Segment Start: RECORDS TO USE

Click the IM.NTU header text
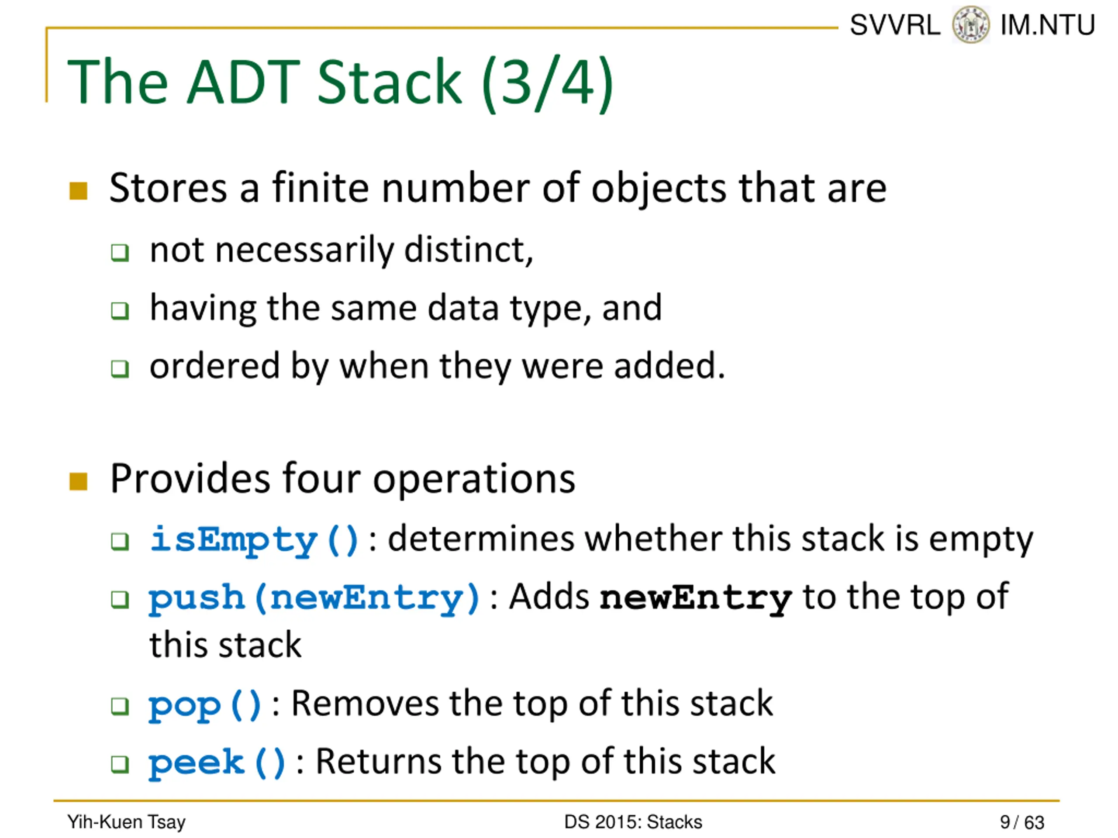This screenshot has height=838, width=1118. [x=1047, y=25]
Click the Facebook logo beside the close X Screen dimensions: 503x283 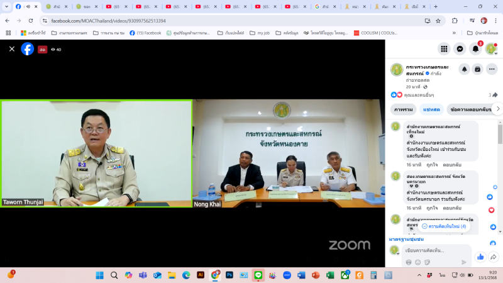28,49
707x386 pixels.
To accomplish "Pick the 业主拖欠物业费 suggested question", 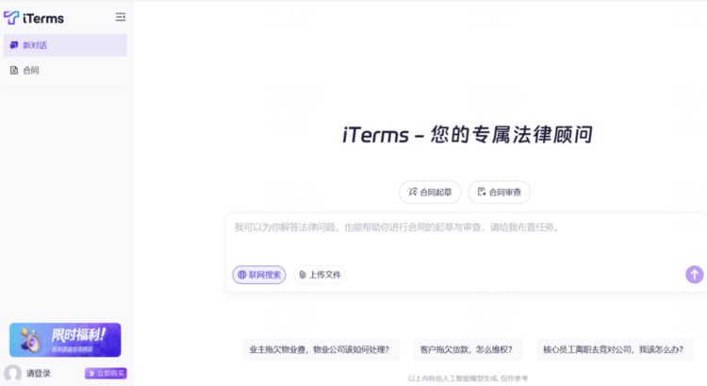I will pos(321,349).
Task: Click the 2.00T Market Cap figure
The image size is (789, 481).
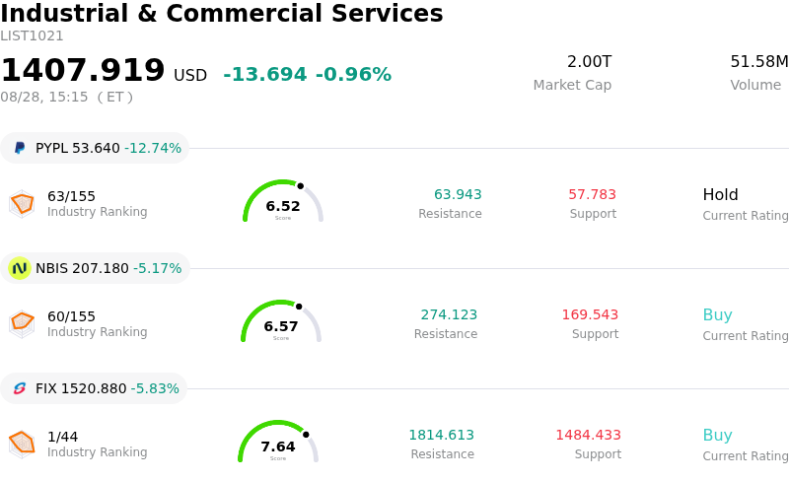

Segment End: RECORDS TO USE

With pictures left out, print the lines of the material above from the line containing "Task: Click the 2.00T Market Cap figure" through its last line, exactly and nothing more.

__ANSWER TO THE PROBLEM__
Task: Click the 2.00T Market Cap figure
The image size is (789, 481).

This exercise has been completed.